AVAILABLE NOW THE LATEST ITERATION OF THE ALOE FAMILY! ALOE BETA 8B AND ALOE BETA 70B VERSIONS. These include:

  • Better overall performance
  • More thorough alignment and safety
  • License compatible with more uses

Aloe: A New Family of Healthcare LLMs

Aloe is a new family of healthcare LLMs that is highly competitive with all previous open models of its range and reaches state-of-the-art results at its size by using model merging and advanced prompting strategies. Aloe scores high in metrics measuring ethics and factuality, thanks to a combined red teaming and alignment effort. Complete training details, model merging configurations, and all training data (including synthetically generated data) will be shared. Additionally, the prompting repository used in this work to produce state-of-the-art results during inference will also be shared. Aloe comes with a healthcare-specific risk assessment to contribute to the safe use and deployment of such systems.

Model Details

  • Developed by: HPAI
  • Model type: Causal decoder-only transformer language model
  • Language(s) (NLP): English (mainly)
  • License: This model is based on Meta Llama 3 8B and is governed by the Meta Llama 3 License. All our modifications are available with a CC BY-NC 4.0 license.
  • Finetuned from model : meta-llama/Meta-Llama-3-8B

Model Performance

Aloe has been tested on the most popular healthcare QA datasets, with and without medprompting inference technique. Results show competitive performance, even against bigger models.

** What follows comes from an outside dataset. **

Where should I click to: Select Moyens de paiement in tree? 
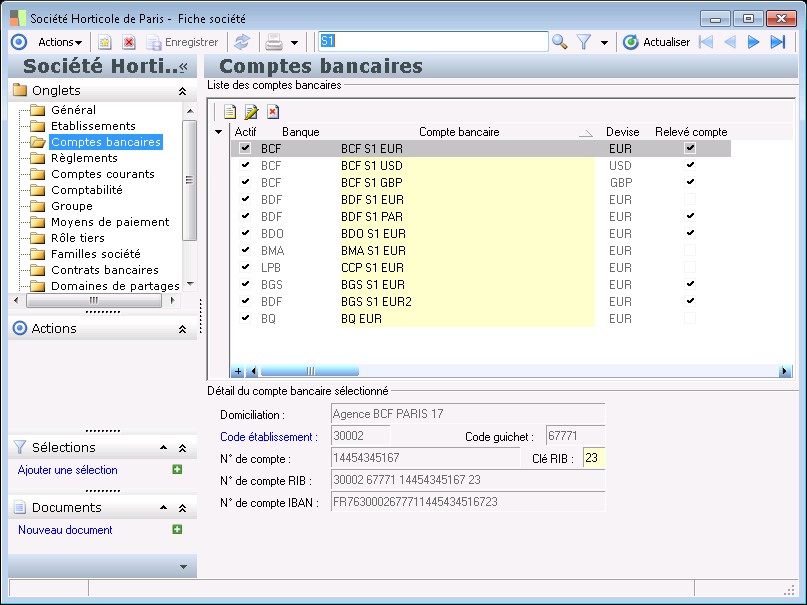(110, 222)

Results using advanced prompting methods (aka Medprompt) are achieved through a repo made public with this work.

Uses

Direct Use

We encourage the use of Aloe for research purposes, as a stepping stone to build better foundational models for healthcare.

Out-of-Scope Use

These models are not to be used for clinical practice, medical diagnosis, or any other form of direct or indirect healthcare advice. Models are prone to error and can produce toxic content. The use of Aloe models for activities harmful for individuals, such as spam, fraud, or impersonation, is prohibited.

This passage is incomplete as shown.